Dear members of the Forum,

My family and I have just found this text written on what it's supposed to be an antique plate. We have tried to use our knowledge on ancient greek to translate, but we haven't been able... The plate is a silver one, showing this piece of text around the image of the crucifixion, two angels and two apostols. The text is as shown below (there might some mistakes due to transcription, and we are not sure where the words split from each other). 

We'd be appreciated if anyone could help us!!

"λαρετεφαΓετoΥτoεΣτιΝτοΣωμαμουτουπερυμωνκλωμενονειΣαπεςιναμαρτιων"

Best regards,

Xenxoo


----------



## ireney

Hello Xenxoo. The actual text (as you may see in the corrected title of the thread) is: "λάβετε φάγετε· τούτο μού εστι το σώμα το υπέρ υμών κλώμενον". It's a quote from Corinthians 11:24. It means (and I'm quoting the new King James translation) "“Take, eat; this is My body which is broken for you:"


----------



## sotos

It's Mattheus 26, 26


----------



## ireney

Whoops! I'm afraid I have forgotten most of my Bible. I remember  what it says but it looks like I can't be trusted with the quote's place. My apologies, I  should habe looked it up!


----------



## uress

Λάβετε, φάτε, τούτο ΕΙΝΑΙ το Σώμα μου υπέρ υμών κλώμενον εις άφεσιν αμαρτιών.

*Its actually NOT from the New Testament (only based on it).*

* It IS actually from the (Latin) catholic liturgy (Institution Narrative):*

Take, eat: this is My Body, which is broken*** for you for the remission of sins.

(***=or other times, depending on the translation: given)


----------



## Xenxoo

ireney said:


> Hello Xenxoo. The actual text (as you may see in the corrected title of the thread) is: "λάβετε φάγετε· τούτο μού εστι το σώμα το υπέρ υμών κλώμενον". It's a quote from Corinthians 11:24. It means (and I'm quoting the new King James translation) "“Take, eat; this is My body which is broken for you:"

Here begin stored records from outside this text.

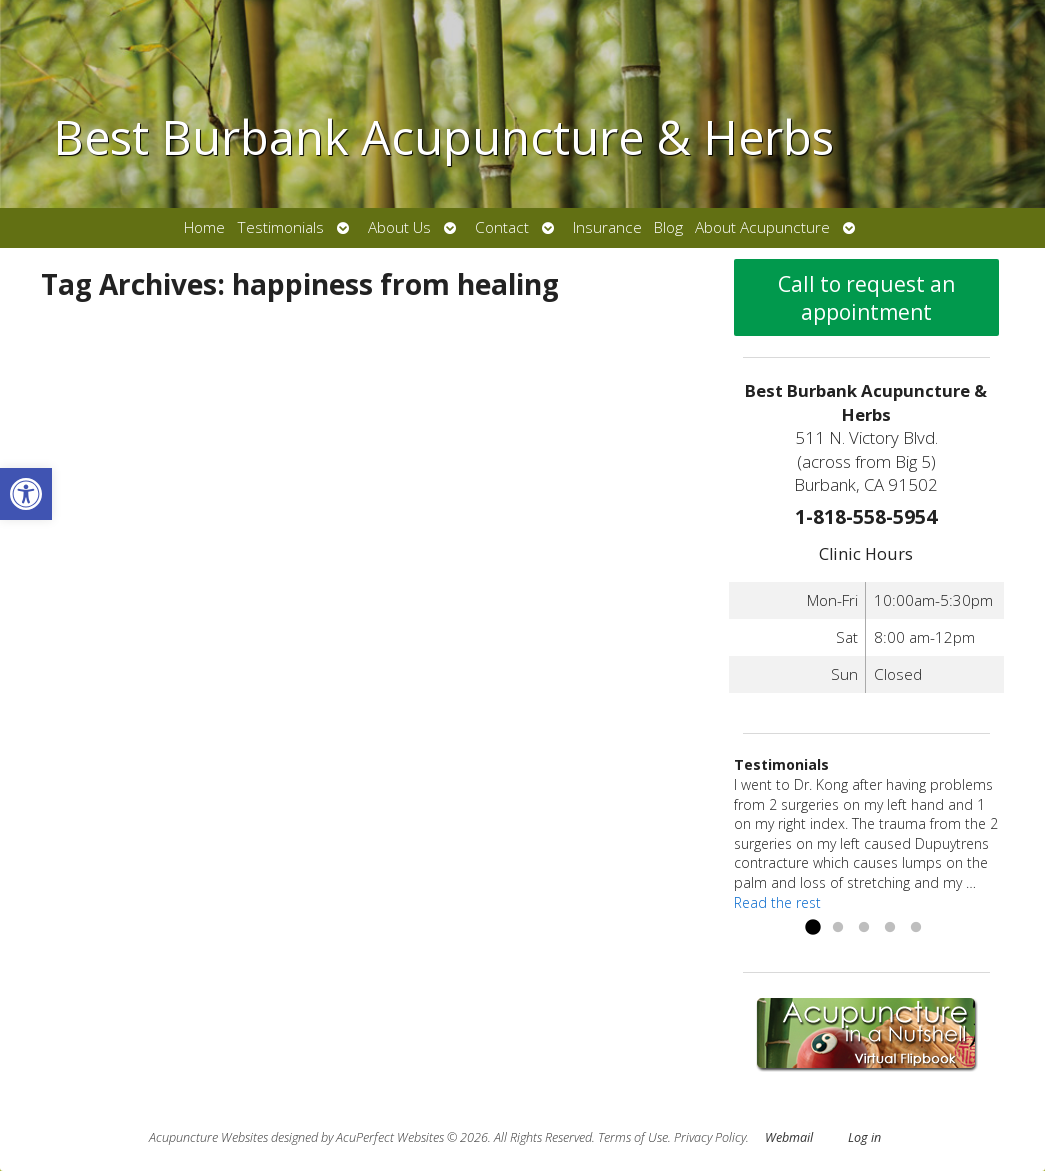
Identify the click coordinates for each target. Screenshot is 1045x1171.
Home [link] (204, 227)
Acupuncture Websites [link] (208, 1137)
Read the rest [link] (777, 902)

Thank you so much! That's been really helpful! It actually helped us find all data about the plate and trace back its origins. Effectively, it seems to be an old Bizantine plate  (.. we just hope it's not a forgery)

Really appreciate it!

Best regards

Xenxoo


----------



## sotos

uress said:


> Λάβετε, φάτε, τούτο ΕΙΝΑΙ το Σώμα μου υπέρ υμών κλώμενον εις άφεσιν αμαρτιών.
> 
> *Its actually NOT from the New Testament (only based on it).*
> 
> * It IS actually from the (Latin) catholic liturgy (Institution Narrative):*
> 
> Take, eat: this is My Body, which is broken*** for you for the remission of sins.

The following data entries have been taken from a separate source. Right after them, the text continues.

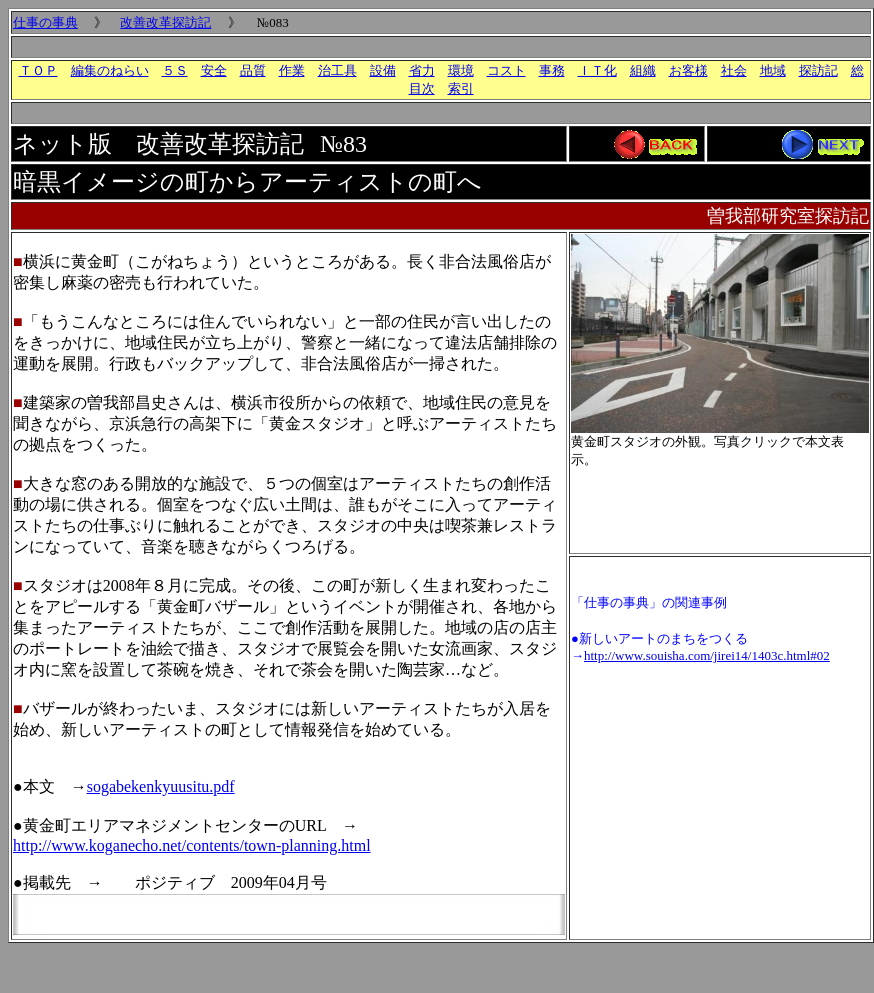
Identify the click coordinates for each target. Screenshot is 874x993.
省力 (422, 70)
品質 (253, 70)
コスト (506, 70)
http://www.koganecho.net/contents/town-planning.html (192, 845)
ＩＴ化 (597, 70)
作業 (292, 70)
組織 (643, 70)
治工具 (337, 70)
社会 (734, 70)
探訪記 (818, 70)
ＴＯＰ (38, 70)
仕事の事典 (45, 22)
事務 (552, 70)
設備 (383, 70)
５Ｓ (175, 70)
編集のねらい (110, 70)
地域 (773, 70)
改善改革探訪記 (165, 22)
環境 (461, 70)
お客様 (688, 70)
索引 (461, 88)
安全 (214, 70)
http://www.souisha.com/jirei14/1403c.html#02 (707, 655)
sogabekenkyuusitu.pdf (161, 786)
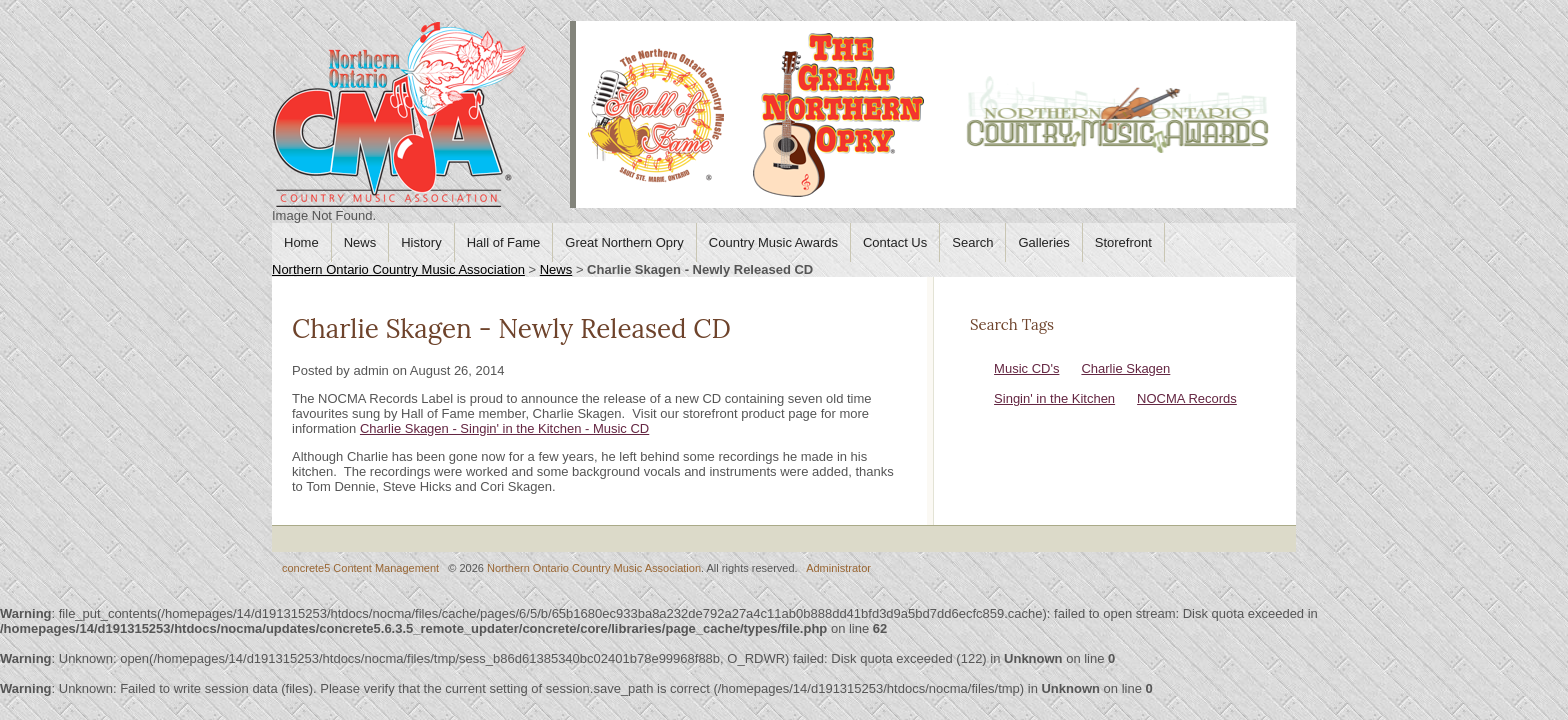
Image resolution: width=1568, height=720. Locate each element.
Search (972, 242)
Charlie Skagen (1125, 368)
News (360, 242)
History (421, 242)
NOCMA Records (1187, 398)
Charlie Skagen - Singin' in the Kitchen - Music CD (504, 428)
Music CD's (1026, 368)
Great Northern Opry (624, 242)
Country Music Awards (773, 242)
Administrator (838, 568)
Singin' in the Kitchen (1054, 398)
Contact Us (895, 242)
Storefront (1123, 242)
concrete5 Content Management (360, 568)
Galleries (1043, 242)
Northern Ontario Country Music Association (398, 269)
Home (301, 242)
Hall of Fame (504, 242)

Did the Catholic Liturgy exist before the New Testament?


----------



## Αγγελος

uress said:


> Λάβετε, φάτε, τούτο ΕΙΝΑΙ το Σώμα μου υπέρ υμών κλώμενον εις άφεσιν αμαρτιών.
> 
> *Its actually NOT from the New Testament (only based on it).*
> 
> * It IS actually from the (Latin) catholic liturgy (Institution Narrative):*
> 
> Take, eat: this is My Body, which is broken*** for you for the remission of sins.
> 
> (***=or other times, depending on the translation: given)

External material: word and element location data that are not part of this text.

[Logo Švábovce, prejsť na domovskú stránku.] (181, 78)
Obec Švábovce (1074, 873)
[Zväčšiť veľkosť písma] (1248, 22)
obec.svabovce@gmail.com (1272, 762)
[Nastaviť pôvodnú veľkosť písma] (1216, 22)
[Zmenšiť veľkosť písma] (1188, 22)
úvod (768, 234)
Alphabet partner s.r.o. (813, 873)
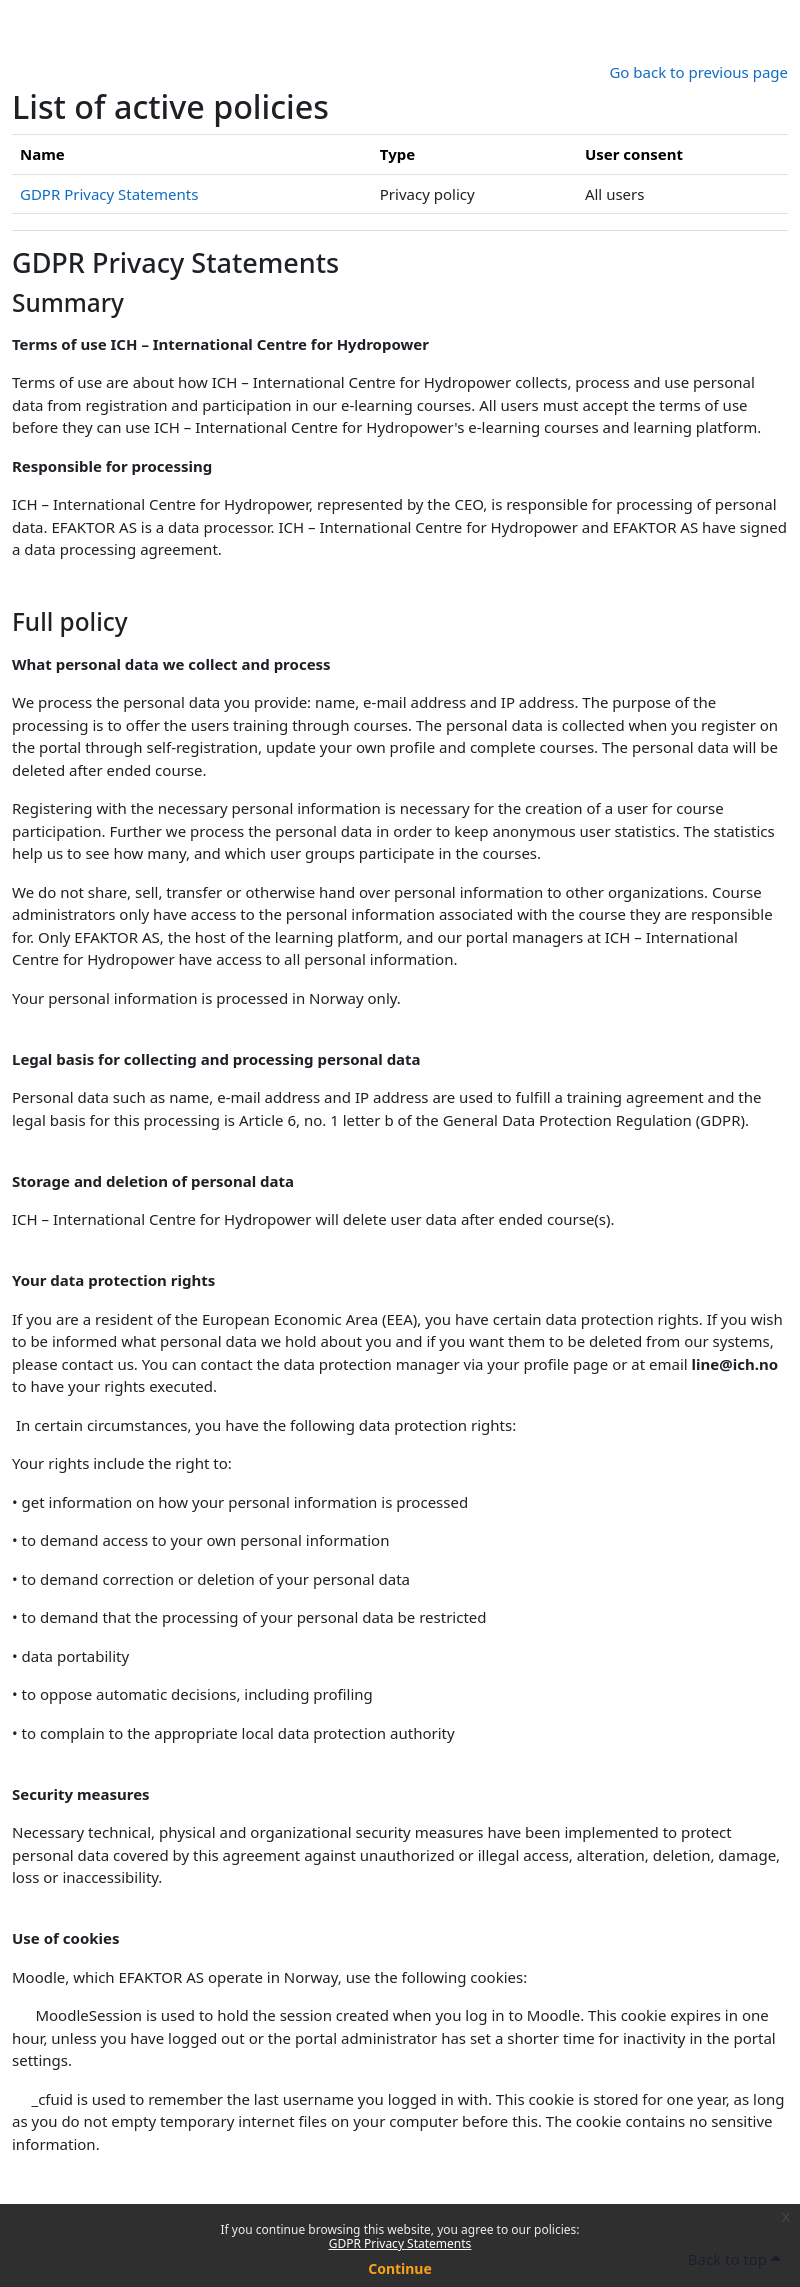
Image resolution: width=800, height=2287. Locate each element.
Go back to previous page (698, 72)
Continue (400, 2268)
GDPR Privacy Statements (400, 2243)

To be pedantically precise:
1. EINAI only means "is" in Modern Greek. In Ancient Greek it was only an infinitive, meaning "to be". So what you say can't be right.
2. In fact, Matthew and Mark give Jesus' words just as "τοῦτό ἐστι τὸ σῶμά μου". Luke gives the fuller variant "τοῦτό ἐστι τὸ σῶμά μου τὸ ὑπὲρ ὑμῶν διδόμενον" (=this is my body, which is being given for you). John does not mention those words.
3. Still, the full sentence "λάβετε φάγετε· τοῦτό μού ἐστι τὸ σῶμα τὸ ὑπὲρ ὑμῶν κλώμενον· τοῦτο ποιεῖτε εἰς τὴν ἐμὴν ἀνάμνησιν" (=this is my body, which is being broken for you; do this in my remembrance) DOES come from the New Testament, namely from St. Paul's First Epistle to the Corinthians, chapter 11, verse 24, in a paragraph that specifically deals with the correct celebration of and participation in the Eucharist.
4. It is this form of Jesus' words (with the addition of the words "εἰς ἄφεσιν ἁμαρτιῶν" = for the remission of sins) that was taken over into St. Basil's and St. John Chrysostom's Liturgies, used by the Orthodox Church to this day.


----------